*Exercise data*.
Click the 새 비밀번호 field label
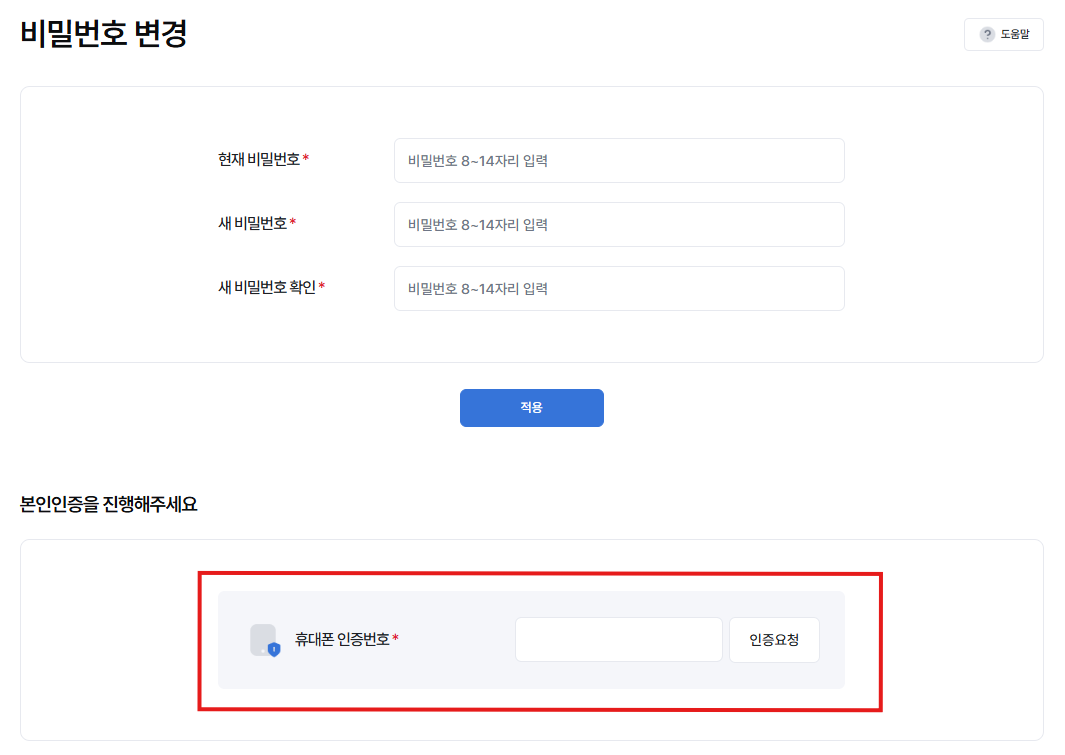1065x755 pixels. [253, 223]
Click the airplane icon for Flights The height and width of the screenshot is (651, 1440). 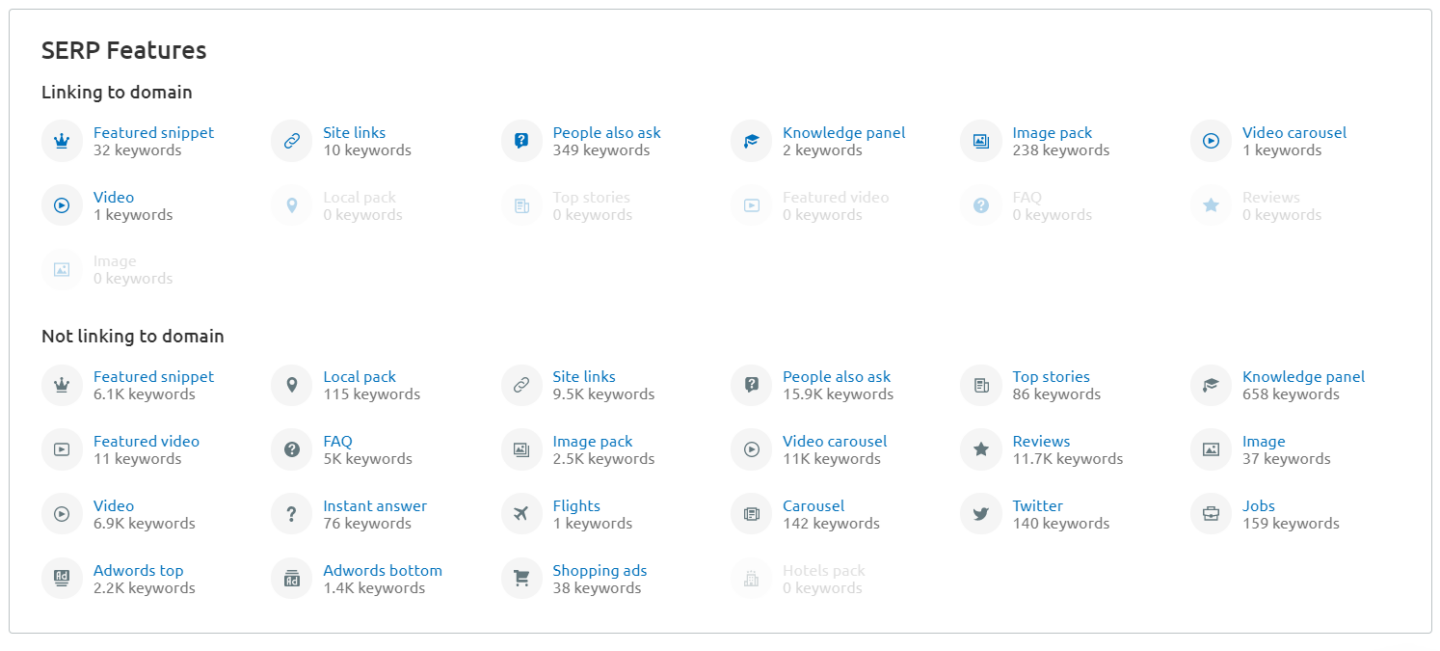coord(521,514)
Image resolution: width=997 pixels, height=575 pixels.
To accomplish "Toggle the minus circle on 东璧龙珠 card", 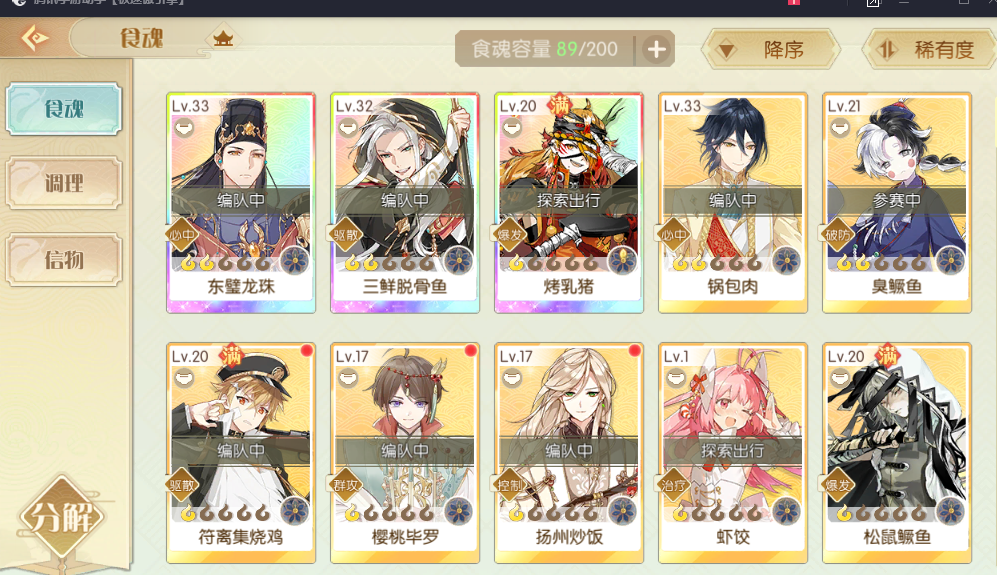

*Problem description*.
Return, unchanged and without the pictures, the lines above that begin with the one containing "Image resolution: width=997" and run through the last line.

*Solution for this exercise*.
Image resolution: width=997 pixels, height=575 pixels.
To accomplish "Toggle the minus circle on 东璧龙珠 card", 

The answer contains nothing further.